Pourtant, si nous transformons la correction en temps actif de mise en commun, cela peut être vraiment positif pour tous. Pour cela, changeons de focale, intéressons nous moins au résultat qu’à la manière de l’obtenir, soyons les plus explicites possibles et faisons une vraie place à la métacognition.
Dans ces conditions, la mise en commun permettra à tous les élèves de :
→ clarifier les objectifs de la séance.
→ mettre en mots procédures et stratégies, construisant ainsi un langage commun propice aux progrès.
Ensuite, les éléments mis à jour permettront aux élèves en difficulté de :
→ mieux repérer/comprendre leurs erreurs et leurs réussites.
Éclairer le chemin plutôt que le résultat permet aux élèves qui ont une bonne stratégie de se savoir proches du but, même si le résultat est incorrect. Cela permet aux autres d’identifier peu à peu leurs procédures afin de construire ensuite des stratégies expertes.
→ fixer des micros objectifs atteignables (à la lumière des éléments précédents).
Partir de là où l’élève en est, décomposer en étapes sa progression permet de mieux se situer, d’éclairer les progrès plutôt que l’écart à la norme et de se sentir progresser. Cela peut avoir comme effet de consolider ou de restaurer un peu l’estime de soi, d’éviter les moments de découragement et d’être davantage à la barre de ses apprentissages.

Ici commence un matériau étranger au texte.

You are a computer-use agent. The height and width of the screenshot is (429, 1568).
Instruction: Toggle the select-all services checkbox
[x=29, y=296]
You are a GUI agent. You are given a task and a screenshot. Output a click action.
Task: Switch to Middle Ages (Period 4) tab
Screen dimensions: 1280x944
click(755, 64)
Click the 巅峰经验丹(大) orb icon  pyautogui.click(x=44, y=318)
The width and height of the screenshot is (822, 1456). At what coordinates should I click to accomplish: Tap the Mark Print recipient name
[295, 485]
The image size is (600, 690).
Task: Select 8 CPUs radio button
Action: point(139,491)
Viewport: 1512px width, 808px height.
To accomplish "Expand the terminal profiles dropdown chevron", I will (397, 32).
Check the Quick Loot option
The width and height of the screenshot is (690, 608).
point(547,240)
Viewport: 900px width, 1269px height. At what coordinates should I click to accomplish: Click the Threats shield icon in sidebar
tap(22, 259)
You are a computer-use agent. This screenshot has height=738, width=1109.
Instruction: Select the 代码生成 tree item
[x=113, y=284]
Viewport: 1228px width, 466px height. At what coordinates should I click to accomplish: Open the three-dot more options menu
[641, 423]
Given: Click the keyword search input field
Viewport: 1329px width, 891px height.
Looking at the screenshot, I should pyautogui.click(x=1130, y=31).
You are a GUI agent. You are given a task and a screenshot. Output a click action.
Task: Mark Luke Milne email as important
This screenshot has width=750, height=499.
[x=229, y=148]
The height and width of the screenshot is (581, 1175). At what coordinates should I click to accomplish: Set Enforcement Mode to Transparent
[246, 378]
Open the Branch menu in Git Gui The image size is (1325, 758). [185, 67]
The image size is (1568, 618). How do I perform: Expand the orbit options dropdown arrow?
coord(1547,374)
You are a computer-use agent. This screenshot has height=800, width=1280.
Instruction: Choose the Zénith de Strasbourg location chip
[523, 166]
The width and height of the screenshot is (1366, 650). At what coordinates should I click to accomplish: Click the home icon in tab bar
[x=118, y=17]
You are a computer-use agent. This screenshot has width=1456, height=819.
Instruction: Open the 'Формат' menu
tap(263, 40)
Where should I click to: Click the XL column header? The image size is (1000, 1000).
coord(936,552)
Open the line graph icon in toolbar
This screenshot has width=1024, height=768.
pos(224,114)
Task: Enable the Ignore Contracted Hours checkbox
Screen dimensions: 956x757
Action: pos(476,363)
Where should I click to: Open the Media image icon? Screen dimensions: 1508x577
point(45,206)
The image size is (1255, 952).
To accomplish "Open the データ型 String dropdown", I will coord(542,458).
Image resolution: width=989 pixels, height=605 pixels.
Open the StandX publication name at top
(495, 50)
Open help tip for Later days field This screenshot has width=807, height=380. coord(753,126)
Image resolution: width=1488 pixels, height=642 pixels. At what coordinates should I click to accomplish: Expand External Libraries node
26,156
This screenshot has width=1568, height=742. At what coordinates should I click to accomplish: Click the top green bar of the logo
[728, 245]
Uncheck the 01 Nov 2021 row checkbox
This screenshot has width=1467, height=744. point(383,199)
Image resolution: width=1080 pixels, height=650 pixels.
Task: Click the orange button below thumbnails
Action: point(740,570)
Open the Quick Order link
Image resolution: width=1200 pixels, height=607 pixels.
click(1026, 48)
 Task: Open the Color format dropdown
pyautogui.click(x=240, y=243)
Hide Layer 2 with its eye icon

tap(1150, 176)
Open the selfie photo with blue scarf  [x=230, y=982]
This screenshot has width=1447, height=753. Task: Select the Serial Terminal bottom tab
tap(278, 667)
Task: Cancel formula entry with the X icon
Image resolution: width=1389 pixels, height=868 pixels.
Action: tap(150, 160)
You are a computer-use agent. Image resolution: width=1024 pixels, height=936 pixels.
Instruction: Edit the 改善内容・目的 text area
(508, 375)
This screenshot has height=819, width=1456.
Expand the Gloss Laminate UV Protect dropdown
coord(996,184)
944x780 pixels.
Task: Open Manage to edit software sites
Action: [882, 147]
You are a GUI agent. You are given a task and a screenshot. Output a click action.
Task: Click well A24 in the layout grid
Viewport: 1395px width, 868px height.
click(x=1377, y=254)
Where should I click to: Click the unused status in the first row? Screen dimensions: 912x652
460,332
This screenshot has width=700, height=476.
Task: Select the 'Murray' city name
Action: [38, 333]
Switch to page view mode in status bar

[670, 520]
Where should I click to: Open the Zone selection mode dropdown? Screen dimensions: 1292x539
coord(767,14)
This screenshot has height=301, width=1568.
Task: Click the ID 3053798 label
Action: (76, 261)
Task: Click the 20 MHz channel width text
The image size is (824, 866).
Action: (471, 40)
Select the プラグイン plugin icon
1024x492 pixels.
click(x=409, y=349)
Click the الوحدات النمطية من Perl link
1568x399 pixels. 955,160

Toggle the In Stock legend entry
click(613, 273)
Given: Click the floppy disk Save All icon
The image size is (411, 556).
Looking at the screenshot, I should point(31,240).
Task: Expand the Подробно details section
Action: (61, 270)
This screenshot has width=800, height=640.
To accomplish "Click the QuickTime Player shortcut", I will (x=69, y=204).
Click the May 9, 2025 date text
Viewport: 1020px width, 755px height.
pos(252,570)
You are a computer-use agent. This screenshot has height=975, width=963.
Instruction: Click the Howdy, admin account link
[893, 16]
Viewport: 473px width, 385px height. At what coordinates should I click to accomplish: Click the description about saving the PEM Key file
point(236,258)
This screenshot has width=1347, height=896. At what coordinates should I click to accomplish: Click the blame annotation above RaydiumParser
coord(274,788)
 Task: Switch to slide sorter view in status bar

→ préparer activement et explicitement la prochaine séance.
En demandant par exemple « Que pouvons-nous garder de la séance qui vient de se terminer », on crée des liens entre les séances et les notions. On aide à planifier la prochaine tâche/séance car le rappel des éléments déjà vus sera plus rapide et efficace. On rend explicites les chemins pour apprendre, on clarifie les objectifs, on met les élèves dans une démarche de progression, on nourrit procédures et stratégies…
Idée n°4 – Éviter les fausses bonnes idées
Vous l’avez compris, faire plus simple, faire moins, faire « pareil mais que le début », faire « ce que tu peux » sont des classiques de la différenciation dans les classes et si aucune de ces idées n’est à jeter, elles doivent pourtant être réintérrogées pour s’assurer qu’elles correspondent vraiment aux besoins de l’élève.
Attention également au tutorat qui est un outil très efficace de progression et de différenciation à condition de le penser et de l’accompagner de manière éclairée mais qui peut parfois aussi être un frein lorsqu’il n’est pas pensé.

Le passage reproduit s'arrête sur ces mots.